What they do not say is that throughout much of that time Fox led a double life. It's one which seriously undermines the SMC's claims to be open, rational, balanced and independent, not to mention its being in the business of ensuring the 'that the public gets access to all sides of the debate about controversial issues.'

It's a double life that connects the SMC's director to the inner circles of a political network that compares environmentalists to Nazis and eulogises GM crops and cloning. More disturbingingly it is a network whose members have a long history of infiltrating media organisations and science-related lobby groups in order to promote their own agenda. It is also a network that has targeted certain media organisations and sought to discredit them or their journalists.

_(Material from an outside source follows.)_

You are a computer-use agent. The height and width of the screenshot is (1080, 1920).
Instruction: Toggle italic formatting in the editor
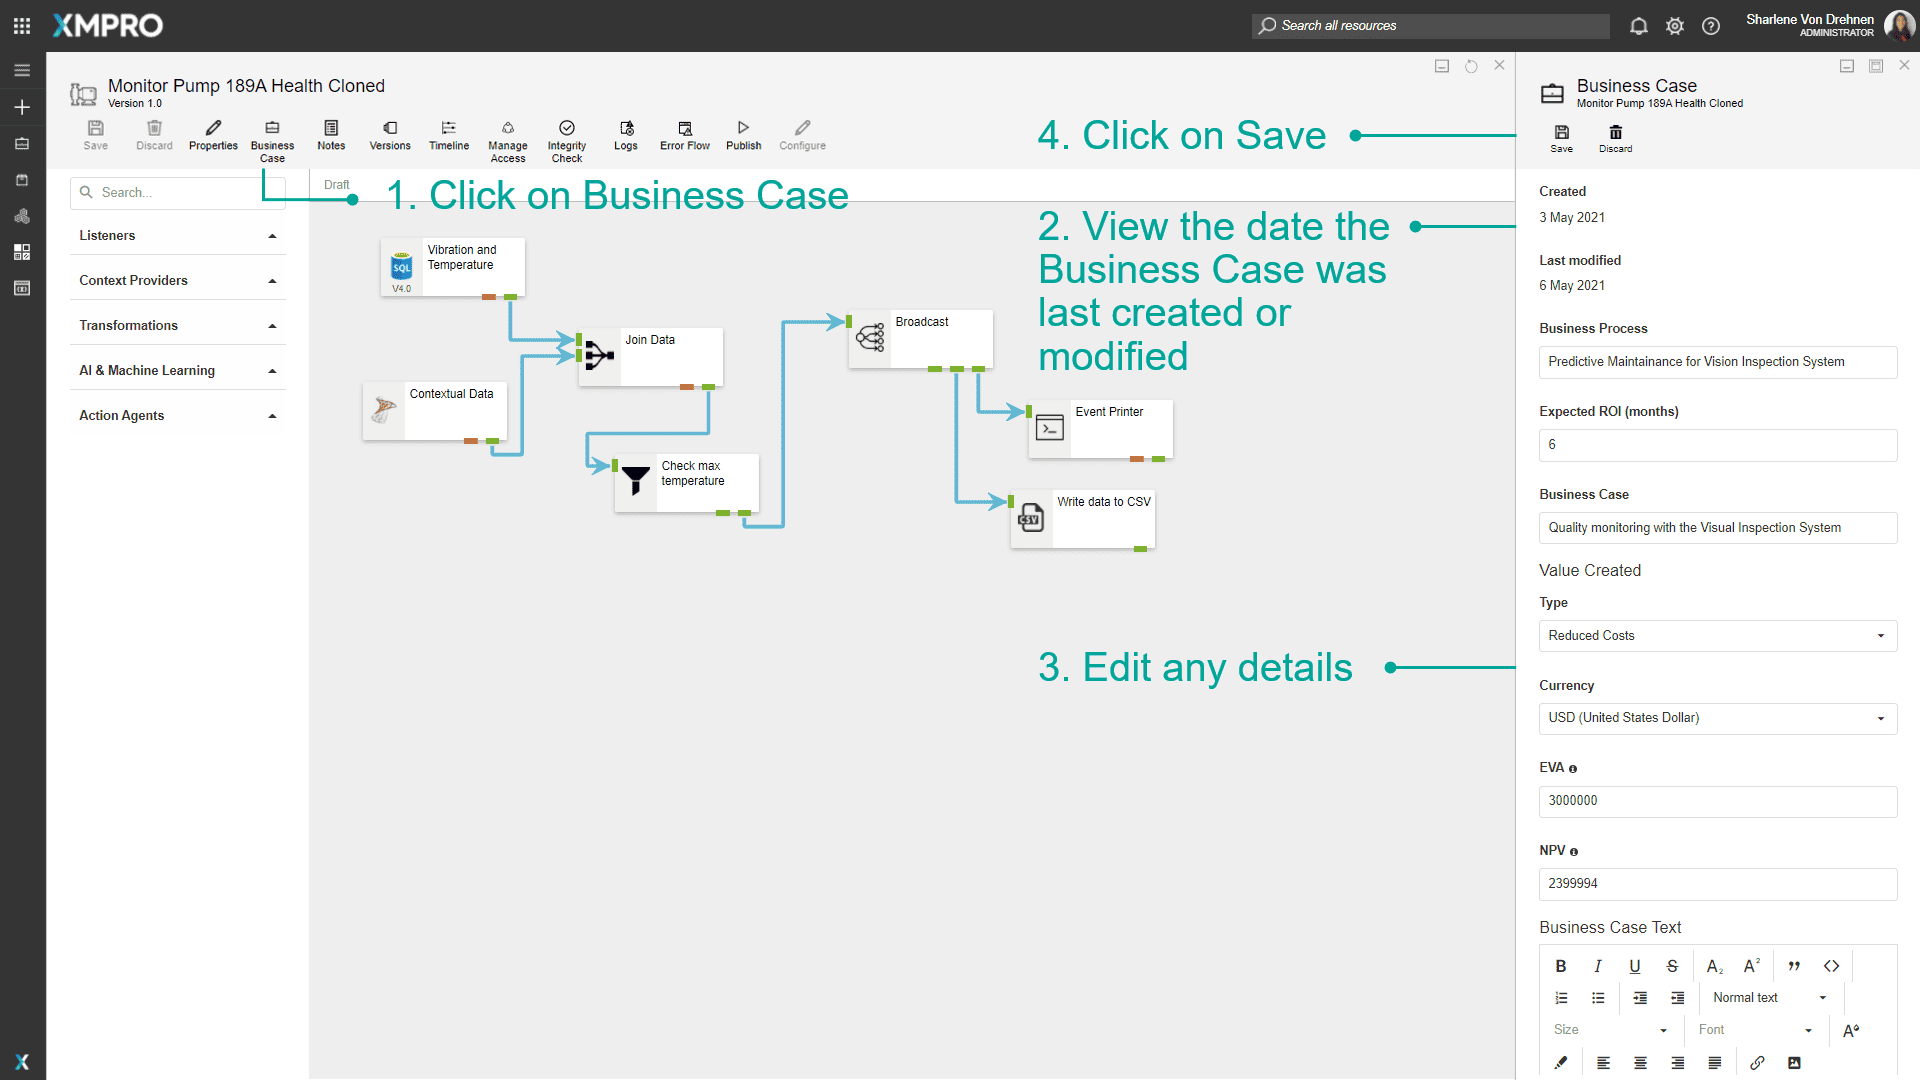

Fox's double life was first exposed after an article entitled 'Massacring the truth in Rwanda' appeared in the December 1995 issue of Living Marxism. The magazine subsequently reported receiving 'a stream of outraged letters from the Nazi-hunters of the prestigious Simon Wiesenthal Center in Jerusalem, the Rwandan embassy, the London-based African Rights group and others.'  

Rakiya Omaar and Alex de Waal of African Rights wrote to the magazine to express their outrage at the article: 'Investigating crimes against humanity gives one a high threshold of shock. But the article by Fiona Foster on Rwanda (Massacring the truth in Rwanda, December 1995) was the sort of writing that we never expected to appear in print. We each read it with a growing sense of outrage, leaving us at the end simply numb. Had your paper been entitled Living Fascism we might have been less surprised, but even then we would have expected something a little more circumspect. Not only do you make an apologia for the genocide - the first to appear in print in a widely sold English language publication - but go so far as to question its very reality. This is not only an affront to the truth, in defiance of the fundamentals of humanity, but deeply offensive to the survivors of the third indisputable genocide of this century'.